Money for nothing. Thoughts for free.

We have a client who, through no fault of their own, suddenly has a marketing problem. We’re not on a retainer, and they aren’t our largest client. But they are one of our favorites. We like the people and the product and usually get a chance to do good work for them.

So when they called with an urgent request to send some artwork to their e-newsletter vendor so they could send something out to try and address the problem, we gave it our immediate attention.

That was yesterday. Then yesterday afternoon, last night and this morning, I struggled with myself. Because what they are going to do with that e-newsletter isn’t enough to solve this problem, I don’t think. We had another idea. Maybe a better idea. Certainly a simple, low-cost easy-to-do idea.

And that’s the problem. Like most of us out here in agency-land, we don’t get paid for any unsolicited thinking (ideas) we give this client. In this case, the creative and production fees we might get if they go ahead with our suggestion wouldn’t be much. They don’t have much to throw at the problem. So a solution that doesn’t cost a lot is a big part of our idea.

In fact, it’s ironic that in the entire equation here, the single most valuable part of the whole thing is the one part we wouldn’t get paid for. The initiative, original thinking and generation of a creative solution to solve a marketing problem. That’s the valuable part. Not the production.

I’ve said it before and no doubt I’ll say it again. The value that we bring to our clients is not just in copywriting, art direction and production. It’s in thinking and ideas. And as long as clients continue to believe that our compensation should come from production (and this is only marginally different than that old 15% commission thing) they will continue to expect ideas for free. Who could blame them? But should we keep our ideas to ourselves unless they wave a fistful of money at us?

In this case, our client didn’t ask or expect us to come up with anything for free. That was on us. And in the end, I sent them an e-mail outlining the idea. I just couldn’t help myself.

But as much as I like this client, I can’t shake the feeling that maybe I just gave something away.

3 comments:

Scott Robinson said...

Years ago, the Director of Photography at the National Geographic would look at photographers work and begin quizzing them for their ideas. He would say, “I’m up to my ankles in photographers, it’s ideas I need”.

It seems we need to be viewed as more than just a photographer or copywriters.

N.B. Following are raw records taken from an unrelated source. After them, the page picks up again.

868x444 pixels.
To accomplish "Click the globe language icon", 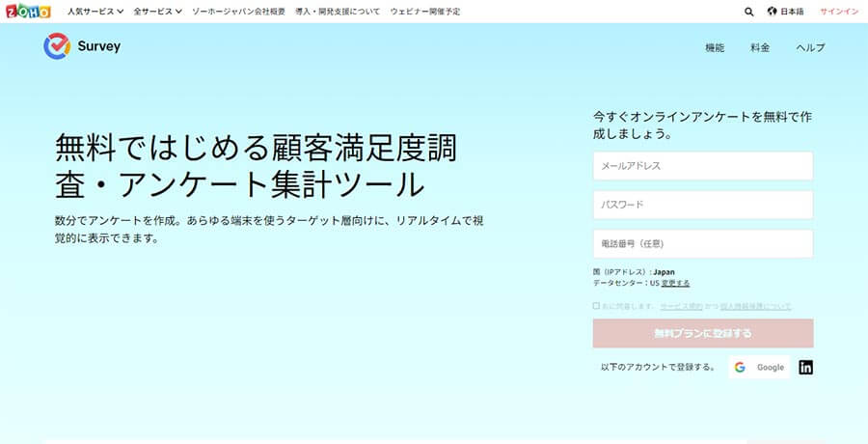I will click(x=773, y=13).
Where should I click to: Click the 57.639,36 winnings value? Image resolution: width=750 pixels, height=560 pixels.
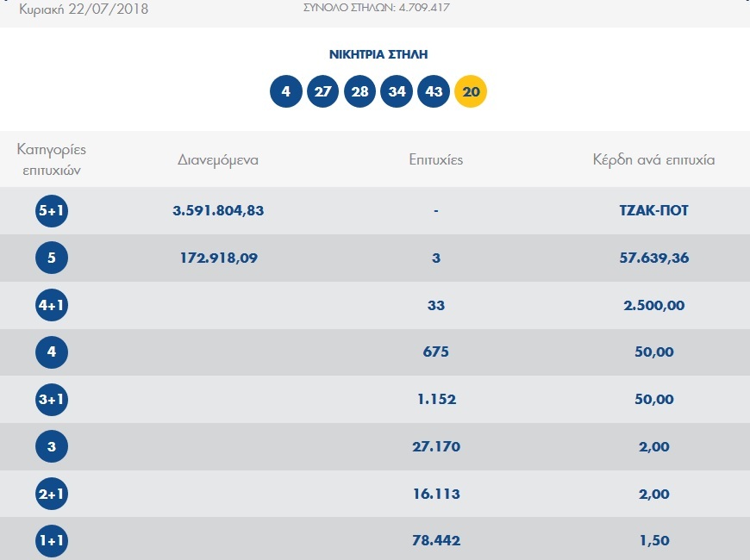tap(653, 258)
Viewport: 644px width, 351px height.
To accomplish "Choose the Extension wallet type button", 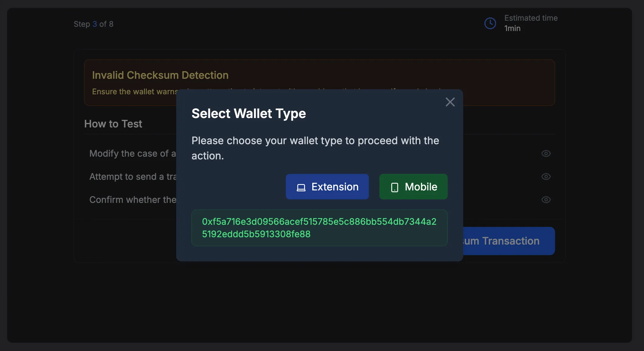I will (x=327, y=187).
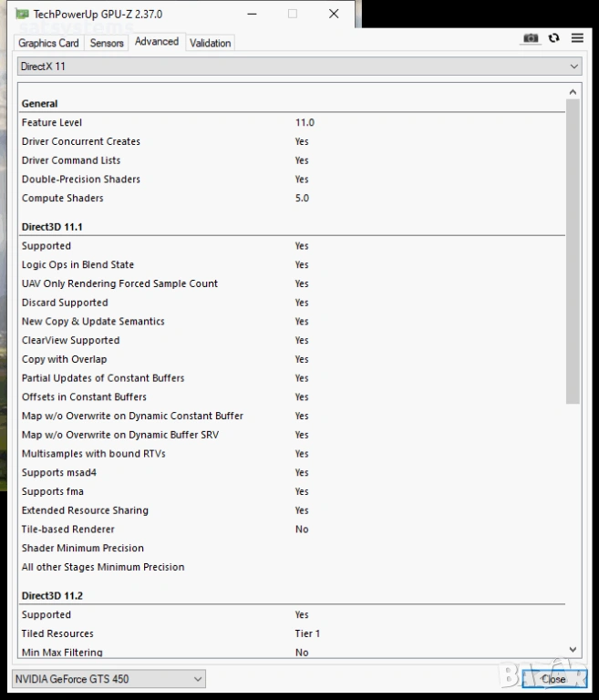The image size is (599, 700).
Task: Open the hamburger menu icon
Action: [x=577, y=38]
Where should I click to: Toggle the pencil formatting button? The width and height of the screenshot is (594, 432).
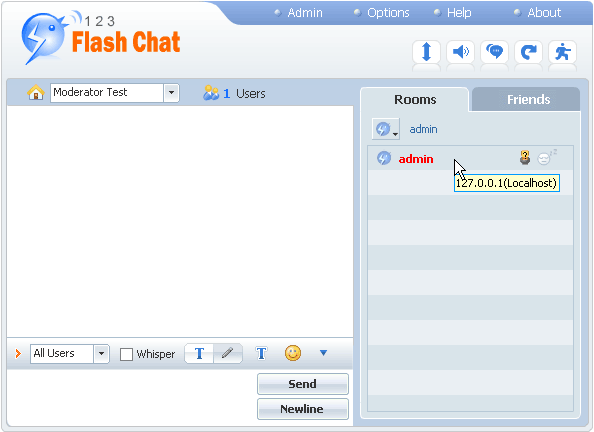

Could there be a case made for an ala Carte set of options. Maybe your dull crummy idea for $ X or a really good idea for $ X plus 100% increase. In some casers I think a high base fee would be a good starting point…

Kelly said...

Often, the short term loss to the agency can be greatly outweighed by the recurring revenue of a resultingly grateful and loyal client.

(but not always)

Woody Hinkle said...

Very good point Kelly. But I think I might reverse it to "sometimes the short term loss is outweighed . . . but not always." You sure can't put a price on loyalty. That's the truth. And recurring revenue is worth a good idea for free here and there.

But if a client knows you'll give him or her an idea now, why should they pay you for it in the future? Price is the easiest thing to give away and the hardest thing to get back.